Indietro tutta per Martin Schulz. Dopo due mesi di rifiuto «categorico» il leader socialdemocratico apre ufficialmente il tavolo per rifare la Grande coalizione con Angela Merkel. C’è voluto il diktat del presidente della Repubblica, insieme a nove ore di riunione della segreteria Spd nella Willy-Brandt Haus, prima di far desistere il segretario dalla linea pro-voto.

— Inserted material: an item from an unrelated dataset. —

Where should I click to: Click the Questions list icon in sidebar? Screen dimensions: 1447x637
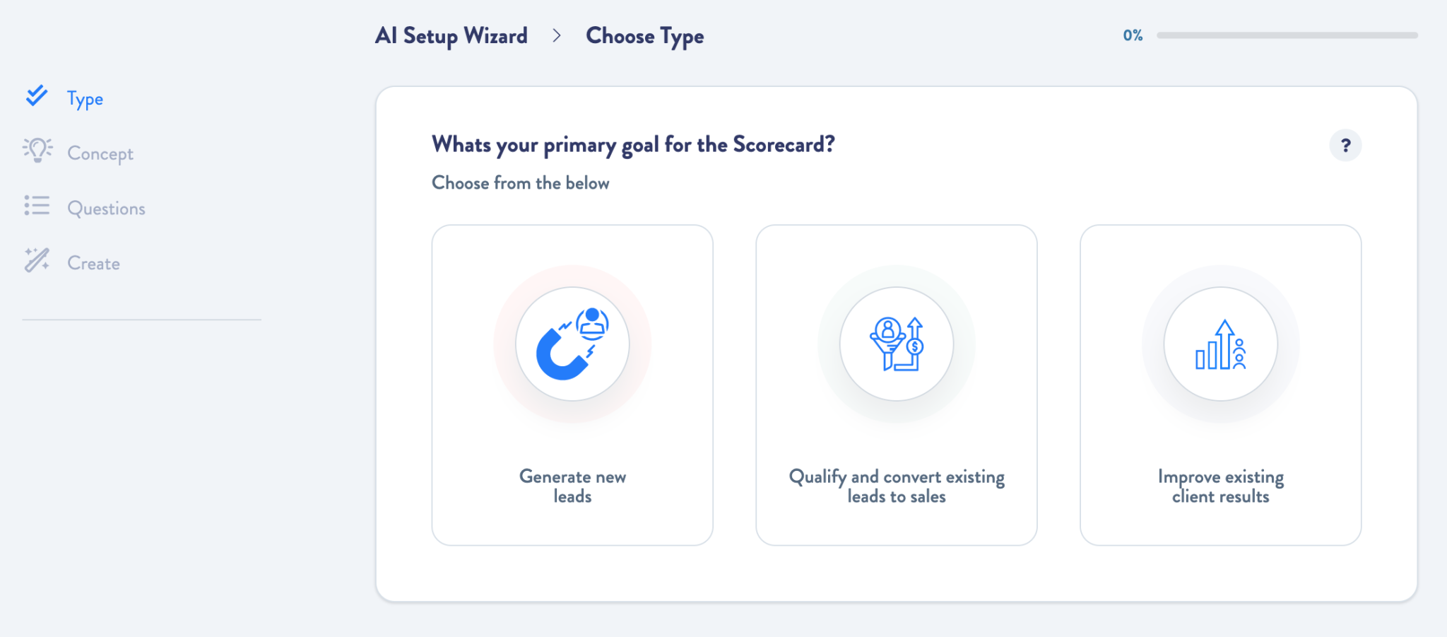(x=37, y=205)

A Berlino si accende così – e per davvero – la soluzione politica fino a ieri ritenuta improponibile anche se l’ultima parola spetterà comunque alla base del partito. «Sì al confronto ma senza alcun automatismo. I colloqui con Cdu e Csu potranno anche stabilire la nostra partecipazione al governo, però alla fine decideranno gli iscritti Spd», conferma Schulz. È comunque la svolta attesa per uscire dalla crisi istituzionale tedesca, la ripartenza del negoziato dopo la fallimentare fine dell’ipotesi «Giamaica» e l’appello alla responsabilità del capo dello Stato.

Nella residenza di Bellevue il presidente Frank-Walter Steinmeier ha già scritto l’agenda delle nuove consultazioni, fissando il primo incontro per far nascere il governo «rosso-nero» all’inizio della settimana prossima. Un vertice a tre fra la cancelliera Merkel, il leader Csu Horst Seehofer e Schulz, sotto la regia e il controllo istituzionale, destinato a trovare il punto di convergenza minima dei programmi. Poi Steinmeier convocherà di nuovo i segretari di Fdp, Linke e Afd sondando al contempo la disponibilità dei Grünen sull’eventualità di una coalizione «Kenia» (Spd, Cdu-Csu più Verdi). Un modo per ricucire lo strappo con gli ecologisti che lo hanno accusato di scarsa indipendenza ma anche un’altra via da tenere aperta per non tornare alle urne ad aprile 2018.

Orizzonti politici stretti, e tempi dei partiti perfino più contingentati. Il 7 dicembre si apre il congresso Spd che (in teoria) dovrebbe confermare la fiducia a Schulz nel ruolo di leader della transizione. Sconfitto alle elezioni federali del 24 settembre, sessanta giorni dopo si avvia a «vincere» il governo a lui più sgradito ma che metà partito auspica. Sempre che non fallisca l’ultima prova da statista sussidiario e apra la strada al governo monocolore a guida democristiana.

Nel caso, i deputati Cdu-Csu sarebbero in grado di rieleggere Merkel alla cancelleria al terzo scrutinio al Bundestag, dove è richiesta solo la maggioranza relativa. Ma rimane anche il rischio che Spd, Verdi e Linke possano convergere in blocco su Schulz, o su un altro candidato comune. In tutti i casi la decisione finale spetta ancora una volta al presidente Steinmeier: potrebbe non assecondare la formazione del governo e proclamare nuove elezioni.

Per questo Schulz ieri è stato costretto a «rimangiarsi» la parola e ora corre soprattutto il verbo del segretario generale Spd Hubertus Heil: «Nel partito ci siamo convinti che si debba tornare a parlare con Cdu e Csu. Non ci tireremo più indietro di fronte a nuovi colloqui», l’ammissione al termine dell’estenuante vertice notturno nel quartier generale di Berlino. In contemporanea il ministro della giustizia Heiko Maas spiegava così (alla tv) la retromarcia imposta a Schulz: «Non possiamo fare i capricci. Come i bambini».